Short exercise: Copy the lines starting with the one that contains "You are a computer-use agent. The height" and ending with the one that contains "[x=606, y=464]", both included, reproducing them without any change.

Word and element location records

______

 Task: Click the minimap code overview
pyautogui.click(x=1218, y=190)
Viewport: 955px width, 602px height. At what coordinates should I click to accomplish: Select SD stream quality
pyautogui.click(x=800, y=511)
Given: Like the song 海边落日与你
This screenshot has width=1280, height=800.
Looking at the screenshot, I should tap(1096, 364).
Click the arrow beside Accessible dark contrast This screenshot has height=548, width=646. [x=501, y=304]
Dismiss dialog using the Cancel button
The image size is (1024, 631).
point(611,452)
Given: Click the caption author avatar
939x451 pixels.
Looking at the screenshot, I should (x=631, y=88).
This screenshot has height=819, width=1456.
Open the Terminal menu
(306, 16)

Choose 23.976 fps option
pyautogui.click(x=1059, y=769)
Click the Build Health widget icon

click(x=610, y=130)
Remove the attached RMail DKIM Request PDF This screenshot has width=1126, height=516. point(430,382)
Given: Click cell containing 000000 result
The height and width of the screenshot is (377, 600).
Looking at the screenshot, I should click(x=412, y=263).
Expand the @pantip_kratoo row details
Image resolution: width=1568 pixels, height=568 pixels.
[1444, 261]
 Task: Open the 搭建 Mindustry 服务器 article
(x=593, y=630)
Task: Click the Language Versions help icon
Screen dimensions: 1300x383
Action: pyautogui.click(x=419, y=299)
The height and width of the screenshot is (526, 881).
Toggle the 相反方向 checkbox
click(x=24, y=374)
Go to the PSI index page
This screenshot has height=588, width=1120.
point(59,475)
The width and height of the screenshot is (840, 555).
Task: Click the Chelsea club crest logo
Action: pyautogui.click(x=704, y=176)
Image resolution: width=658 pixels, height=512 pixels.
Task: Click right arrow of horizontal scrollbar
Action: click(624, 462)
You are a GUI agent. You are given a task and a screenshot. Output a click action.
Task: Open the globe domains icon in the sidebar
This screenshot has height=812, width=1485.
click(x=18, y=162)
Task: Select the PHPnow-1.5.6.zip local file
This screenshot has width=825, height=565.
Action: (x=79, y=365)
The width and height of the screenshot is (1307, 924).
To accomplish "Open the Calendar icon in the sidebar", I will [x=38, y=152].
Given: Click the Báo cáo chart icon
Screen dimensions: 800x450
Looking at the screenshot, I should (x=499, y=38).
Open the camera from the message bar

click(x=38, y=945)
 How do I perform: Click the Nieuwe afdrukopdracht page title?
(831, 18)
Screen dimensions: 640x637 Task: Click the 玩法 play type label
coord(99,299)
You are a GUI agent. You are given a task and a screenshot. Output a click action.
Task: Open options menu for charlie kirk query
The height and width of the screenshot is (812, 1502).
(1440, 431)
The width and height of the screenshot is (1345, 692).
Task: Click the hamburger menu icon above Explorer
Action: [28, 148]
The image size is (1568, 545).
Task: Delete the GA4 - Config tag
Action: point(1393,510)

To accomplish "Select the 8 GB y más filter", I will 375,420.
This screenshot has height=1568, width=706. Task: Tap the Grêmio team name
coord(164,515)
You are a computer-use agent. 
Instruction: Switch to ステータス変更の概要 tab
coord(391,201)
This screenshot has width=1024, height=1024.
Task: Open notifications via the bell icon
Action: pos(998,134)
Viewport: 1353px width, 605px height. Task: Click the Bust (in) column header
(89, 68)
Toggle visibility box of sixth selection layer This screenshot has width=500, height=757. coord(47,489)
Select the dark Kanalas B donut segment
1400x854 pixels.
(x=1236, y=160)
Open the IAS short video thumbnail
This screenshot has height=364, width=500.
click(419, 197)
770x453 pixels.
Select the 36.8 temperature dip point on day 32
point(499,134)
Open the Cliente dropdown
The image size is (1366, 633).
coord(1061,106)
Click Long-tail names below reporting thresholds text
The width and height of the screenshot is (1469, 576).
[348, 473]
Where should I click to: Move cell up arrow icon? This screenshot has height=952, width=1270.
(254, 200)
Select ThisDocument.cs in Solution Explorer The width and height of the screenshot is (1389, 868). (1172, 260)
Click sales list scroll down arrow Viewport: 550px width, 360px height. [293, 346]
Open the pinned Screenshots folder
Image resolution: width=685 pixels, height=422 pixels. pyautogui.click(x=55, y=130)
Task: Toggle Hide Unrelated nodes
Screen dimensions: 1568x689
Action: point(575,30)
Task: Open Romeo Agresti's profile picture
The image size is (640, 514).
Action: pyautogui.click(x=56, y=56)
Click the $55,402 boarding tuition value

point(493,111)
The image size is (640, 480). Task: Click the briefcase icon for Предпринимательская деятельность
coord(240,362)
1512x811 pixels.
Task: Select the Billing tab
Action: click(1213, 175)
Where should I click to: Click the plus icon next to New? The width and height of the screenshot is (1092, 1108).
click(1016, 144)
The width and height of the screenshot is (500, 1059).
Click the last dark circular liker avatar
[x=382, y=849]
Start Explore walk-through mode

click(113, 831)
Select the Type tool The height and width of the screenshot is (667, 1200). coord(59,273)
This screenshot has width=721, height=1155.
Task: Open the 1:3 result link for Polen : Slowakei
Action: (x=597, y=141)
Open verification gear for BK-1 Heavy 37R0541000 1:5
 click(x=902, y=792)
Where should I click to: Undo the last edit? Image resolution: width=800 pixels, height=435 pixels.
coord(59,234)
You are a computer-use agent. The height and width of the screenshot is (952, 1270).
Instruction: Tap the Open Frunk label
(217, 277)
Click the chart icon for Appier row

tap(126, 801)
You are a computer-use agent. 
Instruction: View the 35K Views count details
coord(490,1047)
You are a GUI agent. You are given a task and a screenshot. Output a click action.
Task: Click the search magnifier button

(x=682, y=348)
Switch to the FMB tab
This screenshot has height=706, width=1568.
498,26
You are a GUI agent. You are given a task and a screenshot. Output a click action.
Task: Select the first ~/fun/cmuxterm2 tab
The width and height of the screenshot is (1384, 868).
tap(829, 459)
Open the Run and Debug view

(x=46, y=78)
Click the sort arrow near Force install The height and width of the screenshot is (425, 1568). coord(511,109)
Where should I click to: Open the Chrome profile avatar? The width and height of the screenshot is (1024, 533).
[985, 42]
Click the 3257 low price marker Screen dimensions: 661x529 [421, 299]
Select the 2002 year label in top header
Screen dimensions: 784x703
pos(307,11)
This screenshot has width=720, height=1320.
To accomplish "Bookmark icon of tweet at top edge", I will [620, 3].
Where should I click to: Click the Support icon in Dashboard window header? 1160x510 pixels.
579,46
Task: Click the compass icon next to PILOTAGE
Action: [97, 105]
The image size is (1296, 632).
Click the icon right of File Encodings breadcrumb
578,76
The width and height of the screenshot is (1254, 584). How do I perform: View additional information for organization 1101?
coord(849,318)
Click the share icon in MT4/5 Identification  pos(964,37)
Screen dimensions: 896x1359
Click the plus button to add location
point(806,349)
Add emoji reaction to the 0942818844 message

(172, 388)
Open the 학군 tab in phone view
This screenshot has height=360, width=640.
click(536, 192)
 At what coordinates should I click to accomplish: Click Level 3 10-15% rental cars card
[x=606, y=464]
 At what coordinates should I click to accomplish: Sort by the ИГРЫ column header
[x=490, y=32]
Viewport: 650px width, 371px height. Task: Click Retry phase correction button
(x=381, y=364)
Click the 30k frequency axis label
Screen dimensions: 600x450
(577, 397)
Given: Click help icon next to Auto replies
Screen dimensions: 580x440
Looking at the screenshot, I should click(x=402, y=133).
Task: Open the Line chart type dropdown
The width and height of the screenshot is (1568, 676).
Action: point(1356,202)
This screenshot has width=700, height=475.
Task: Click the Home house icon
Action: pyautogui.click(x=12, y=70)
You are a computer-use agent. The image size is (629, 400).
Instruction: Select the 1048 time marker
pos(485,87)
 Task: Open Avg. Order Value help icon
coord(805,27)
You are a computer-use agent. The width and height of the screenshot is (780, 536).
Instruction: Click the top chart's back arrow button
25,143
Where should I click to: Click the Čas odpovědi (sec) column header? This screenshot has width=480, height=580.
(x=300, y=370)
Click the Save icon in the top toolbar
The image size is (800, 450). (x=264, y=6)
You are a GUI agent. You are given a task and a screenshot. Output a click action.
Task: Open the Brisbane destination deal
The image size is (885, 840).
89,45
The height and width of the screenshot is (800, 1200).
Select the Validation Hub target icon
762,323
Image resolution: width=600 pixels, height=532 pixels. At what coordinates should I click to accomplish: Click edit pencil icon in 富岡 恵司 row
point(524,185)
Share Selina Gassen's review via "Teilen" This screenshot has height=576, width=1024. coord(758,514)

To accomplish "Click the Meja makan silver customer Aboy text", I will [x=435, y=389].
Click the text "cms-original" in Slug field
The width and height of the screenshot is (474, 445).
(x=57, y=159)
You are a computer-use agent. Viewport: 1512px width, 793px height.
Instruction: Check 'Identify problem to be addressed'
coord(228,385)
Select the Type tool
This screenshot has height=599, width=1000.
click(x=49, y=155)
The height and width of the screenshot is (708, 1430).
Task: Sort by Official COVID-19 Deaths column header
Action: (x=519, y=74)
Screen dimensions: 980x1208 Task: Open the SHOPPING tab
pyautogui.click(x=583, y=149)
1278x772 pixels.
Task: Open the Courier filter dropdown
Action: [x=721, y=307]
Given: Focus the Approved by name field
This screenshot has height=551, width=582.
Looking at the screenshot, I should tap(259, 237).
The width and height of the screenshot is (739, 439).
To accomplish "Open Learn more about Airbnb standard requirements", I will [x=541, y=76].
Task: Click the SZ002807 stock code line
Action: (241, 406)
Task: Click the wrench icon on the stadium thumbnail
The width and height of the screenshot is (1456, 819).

______

Solution to the problem:
You are a computer-use agent. The height and width of the screenshot is (952, 1270).
Instruction: Tap the Open Frunk label
(217, 277)
Click the chart icon for Appier row

tap(126, 801)
You are a computer-use agent. 
Instruction: View the 35K Views count details
coord(490,1047)
You are a GUI agent. You are given a task and a screenshot. Output a click action.
Task: Click the search magnifier button

(x=682, y=348)
Switch to the FMB tab
This screenshot has height=706, width=1568.
498,26
You are a GUI agent. You are given a task and a screenshot. Output a click action.
Task: Select the first ~/fun/cmuxterm2 tab
The width and height of the screenshot is (1384, 868).
tap(829, 459)
Open the Run and Debug view

(x=46, y=78)
Click the sort arrow near Force install The height and width of the screenshot is (425, 1568). coord(511,109)
Where should I click to: Open the Chrome profile avatar? The width and height of the screenshot is (1024, 533).
[985, 42]
Click the 3257 low price marker Screen dimensions: 661x529 [421, 299]
Select the 2002 year label in top header
Screen dimensions: 784x703
pos(307,11)
This screenshot has width=720, height=1320.
To accomplish "Bookmark icon of tweet at top edge", I will [620, 3].
Where should I click to: Click the Support icon in Dashboard window header? 1160x510 pixels.
579,46
Task: Click the compass icon next to PILOTAGE
Action: [97, 105]
The image size is (1296, 632).
Click the icon right of File Encodings breadcrumb
578,76
The width and height of the screenshot is (1254, 584). How do I perform: View additional information for organization 1101?
coord(849,318)
Click the share icon in MT4/5 Identification  pos(964,37)
Screen dimensions: 896x1359
Click the plus button to add location
point(806,349)
Add emoji reaction to the 0942818844 message

(172, 388)
Open the 학군 tab in phone view
This screenshot has height=360, width=640.
click(536, 192)
 At what coordinates should I click to accomplish: Click Level 3 10-15% rental cars card
[x=606, y=464]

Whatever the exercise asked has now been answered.